Interviews

Interview with Barbara Albert

Sophie Charlotte Rieger
Sophie Charlotte Rieger

"Supporting women in the film industry means supporting a more diverse cinema"

It’s been five years since Austrian director Barbara Albert presented her last film, „The Dead And the Living“. Now she is back in the festival circuit with her new movie „Mademoiselle Paradis“ that tells the story of the blind 18th century musician Maria Theresia Paradis and her struggle to regain her sight. The film has already been screened at Toronto and San Sebastián, and the German premiere took place at Filmfest Hamburg, where EWA blogger Sophie Charlotte Rieger had the chance to meet with Barbara Albert for an interview.

Is Mademoiselle Paradis a movie about an emancipation process?

Yes, and that’s quite important. The film is about a woman who is not allowed to be who she is and who starts to liberate herself in the course of the story, though the completion of this process is an ambivalent one.

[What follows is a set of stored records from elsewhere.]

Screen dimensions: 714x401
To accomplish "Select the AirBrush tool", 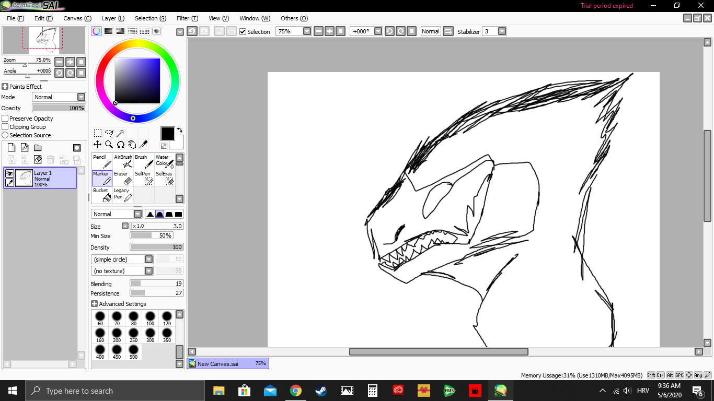I will point(123,161).
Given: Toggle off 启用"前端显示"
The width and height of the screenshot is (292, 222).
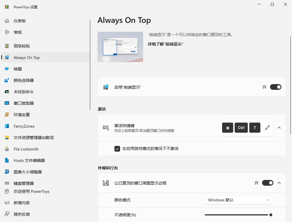Looking at the screenshot, I should coord(275,87).
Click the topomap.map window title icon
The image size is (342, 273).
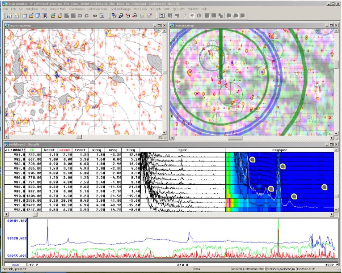click(x=7, y=25)
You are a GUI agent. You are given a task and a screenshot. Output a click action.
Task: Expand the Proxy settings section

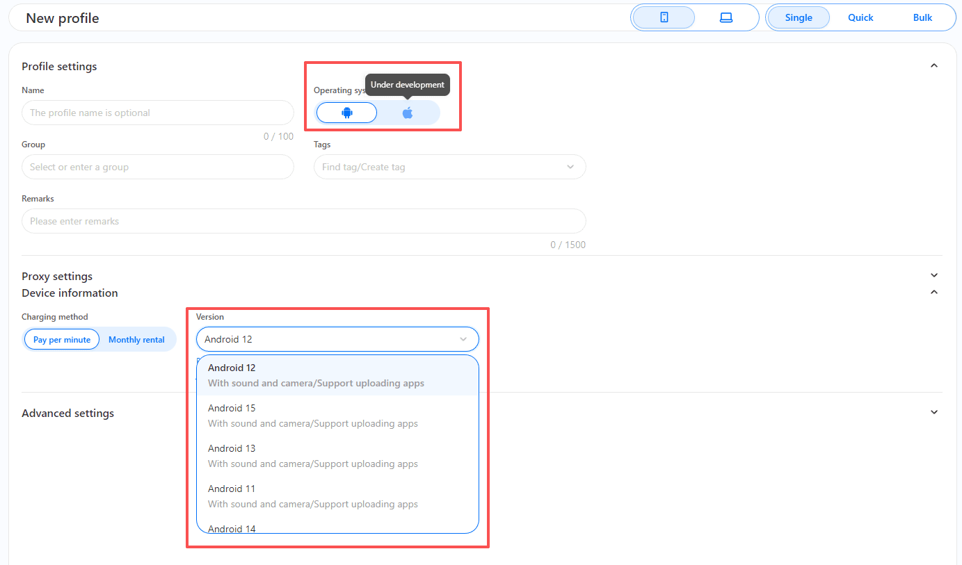[933, 276]
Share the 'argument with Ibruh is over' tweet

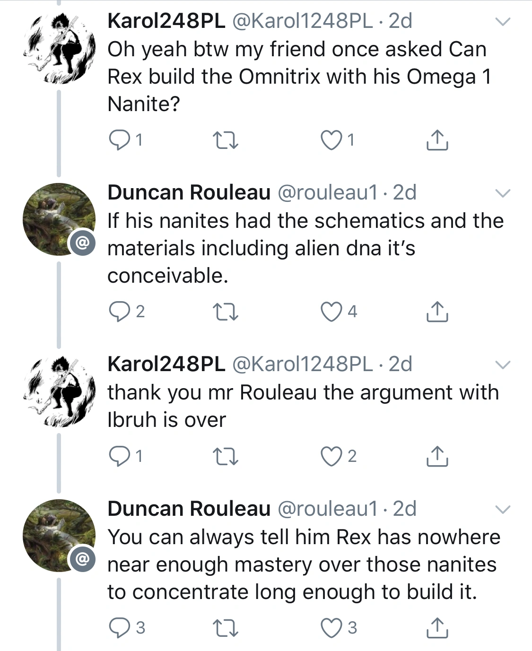[x=437, y=456]
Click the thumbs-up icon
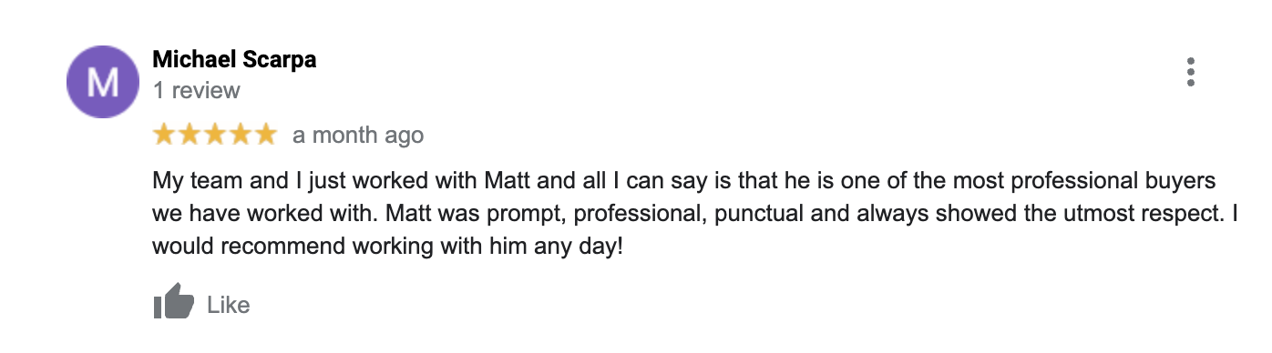The width and height of the screenshot is (1272, 353). (174, 302)
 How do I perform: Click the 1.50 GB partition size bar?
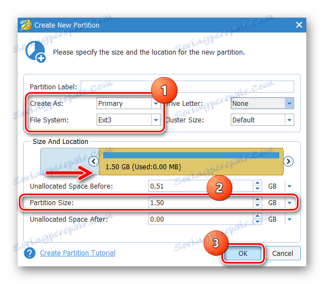pyautogui.click(x=191, y=162)
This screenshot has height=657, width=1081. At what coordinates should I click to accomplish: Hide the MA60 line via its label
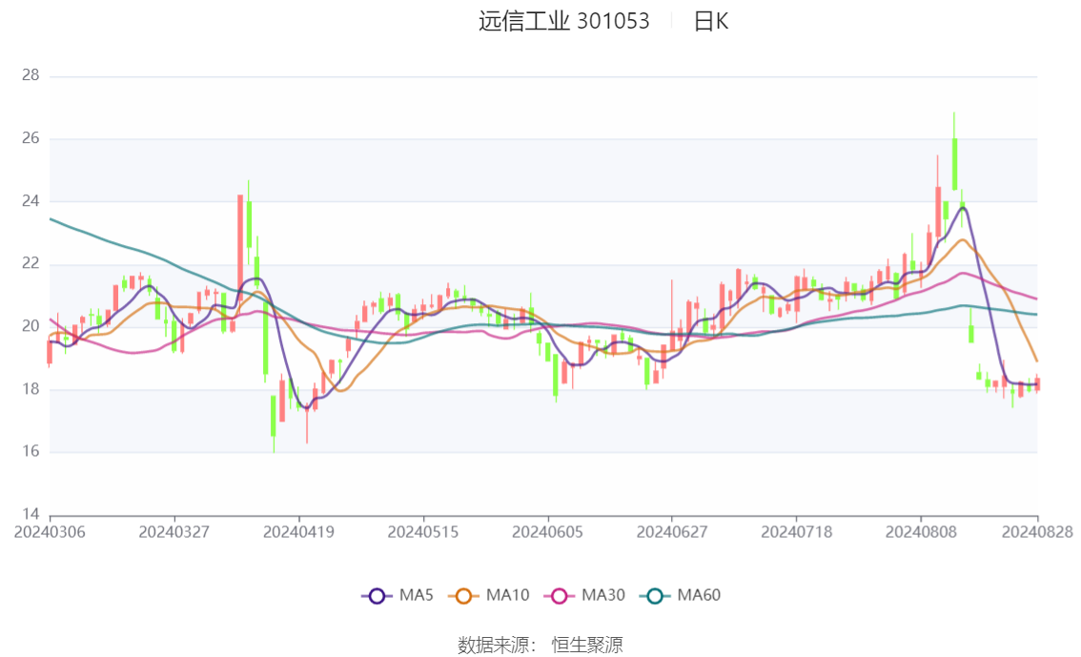click(x=699, y=595)
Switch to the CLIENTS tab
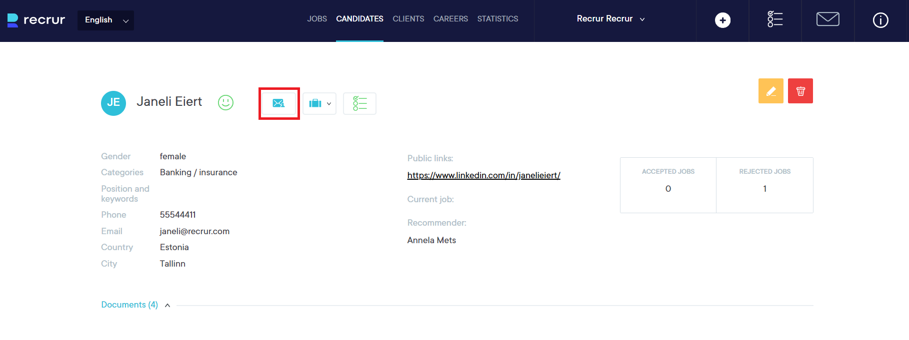This screenshot has height=340, width=909. [408, 19]
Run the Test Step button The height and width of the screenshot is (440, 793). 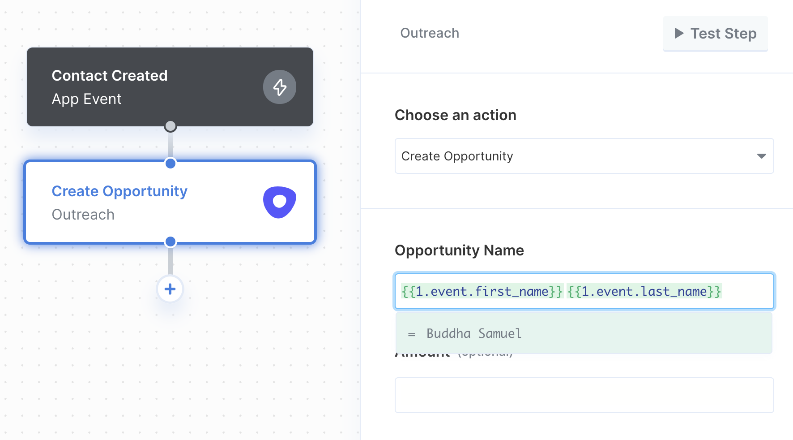point(715,34)
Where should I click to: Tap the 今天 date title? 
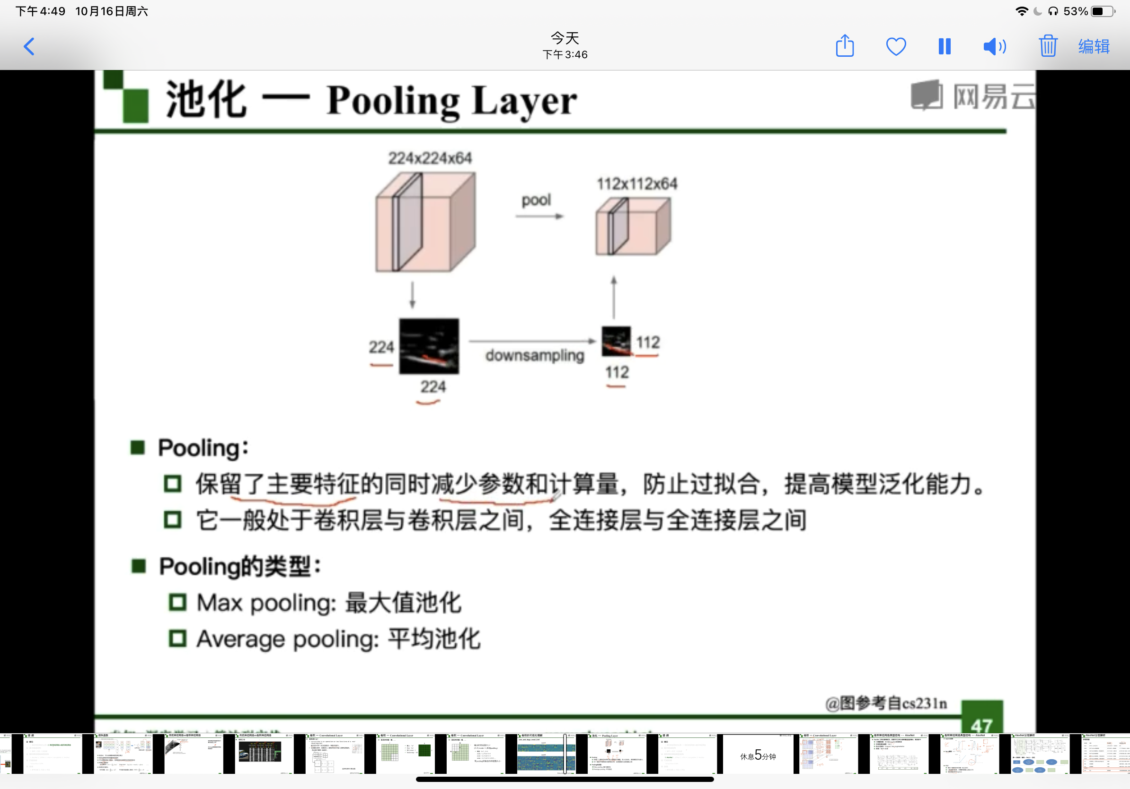click(565, 38)
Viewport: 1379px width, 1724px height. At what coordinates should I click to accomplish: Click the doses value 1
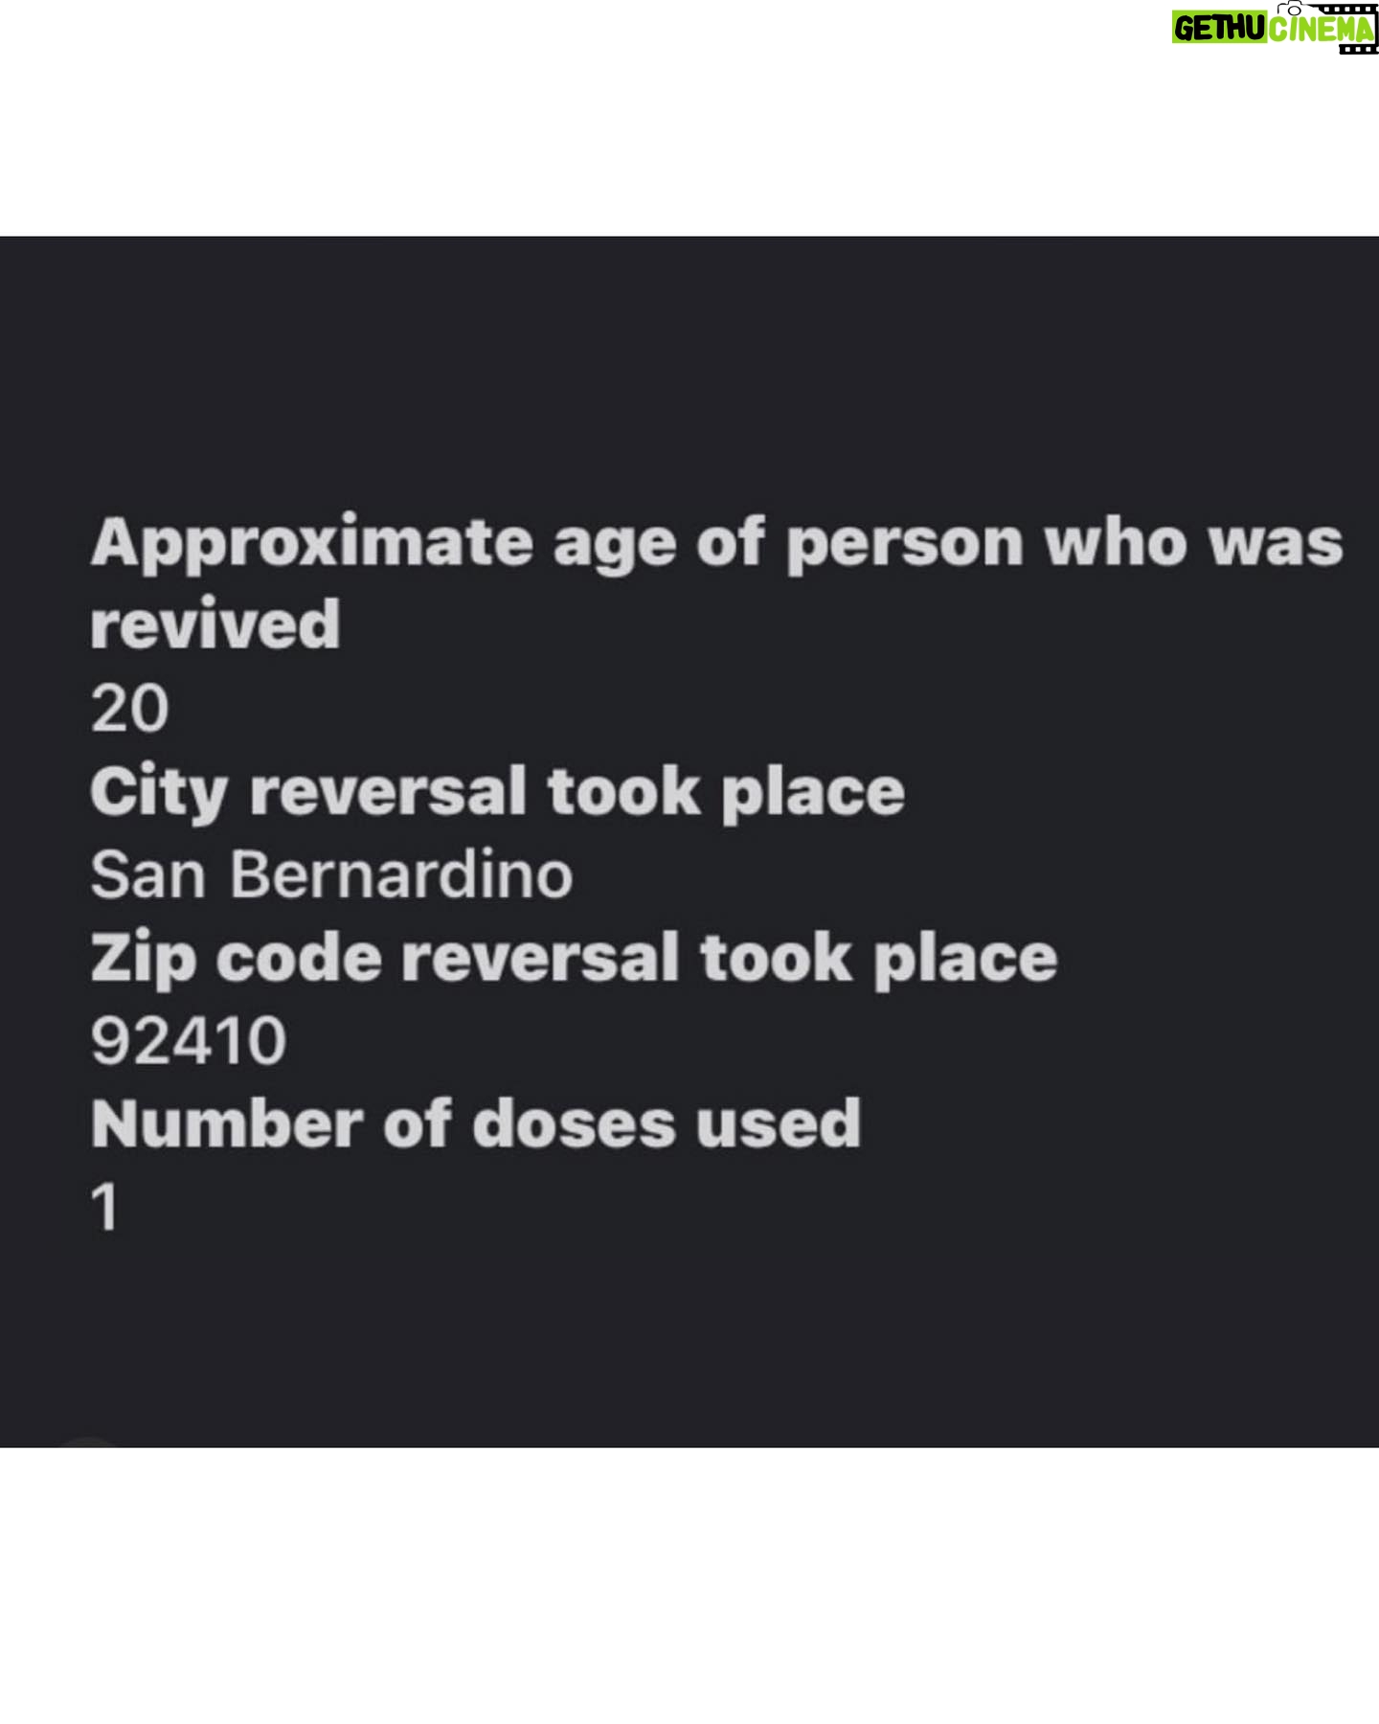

In her historical situation she might even have more freedom as a blind woman, because as a sighted, “functioning” woman she would be exposed to a different set of restrictions, as for example the requirement to get married. So the question arises: Was Maria Theresia Paradis aware of this? Did she know that being blind gave her freedom, and access to a private sphere and musical career?

Why did you decide to tell this part of the story that talks about Maria Theresia’s treatment instead of showing her musical career later on in her life?

On the one hand, the movie is based on a novel, which is even more focused on Maria Theresia’s relationship with her doctor, Franz Anton Mesmer, than the movie is. But we really wanted to focus on this woman and her inner coming of age process. On the other hand, this is not only a story about emancipation but also about music and sensations. That was my main interest as a filmmaker: To see and to be seen. Maria Theresia is being looked at, voyeuristically even, but at the same time she is learning to see: What’s it like to have such an innocent view on the world?

Besides being a director you teach at the Konrad Wolf film school in Babelsberg and you are co-founder of the Austrian Film Academy. What is your take on the current state of cinema in general?

There is no way denying the massive changes cinema has undergone within the past 20 years since I started filmmaking. My first feature film “Northern Skirts” attracted a way bigger audience than any new film could do. People increasingly watch movies at home. TV shows get more and more popular. At the same time, there are still movie theaters that see themselves as curated places, more in the sense of a museum. It would be nice if every mid-sized town had a place like this.

The German National Film Fund recently published a list of movie projects to be funded in the near future and there was not a single one with a female director. Is this something that you think about?

Yes, absolutely. I’m in favor of the female directors’ quota, I’m a member of Pro Quote Regie and co-founder of FC Gloria in Austria. At my film school I noticed that less women apply for directing than before, especially in the Bachelor program. This has changed a bit within the past years but I don’t have any theory yet to explain this situation.

What is the situation of female filmmakers like apart from film school?

I just came back from Toronto where a quarter of the movies were directed by women. I’m going to be in London and there it is a third. This is great and also changes the atmosphere of the festival in a positive way. But there are still A-festivals that manage to program only a single female directed film in the competition section, or even none at all. That’s the glass ceiling we are fighting against.

Supporting women in the film industry means supporting a more diverse cinema. Do you agree?

Yes, and at the same time I renounce the “female gaze” when it is defined as something very sensual, for example. I don’t want to represent THE female gaze.

But maybe you want to tell a different kind of story?

Exactly. There is this longing for new heroines and role models that I felt while I was making Mademoiselle Paradis.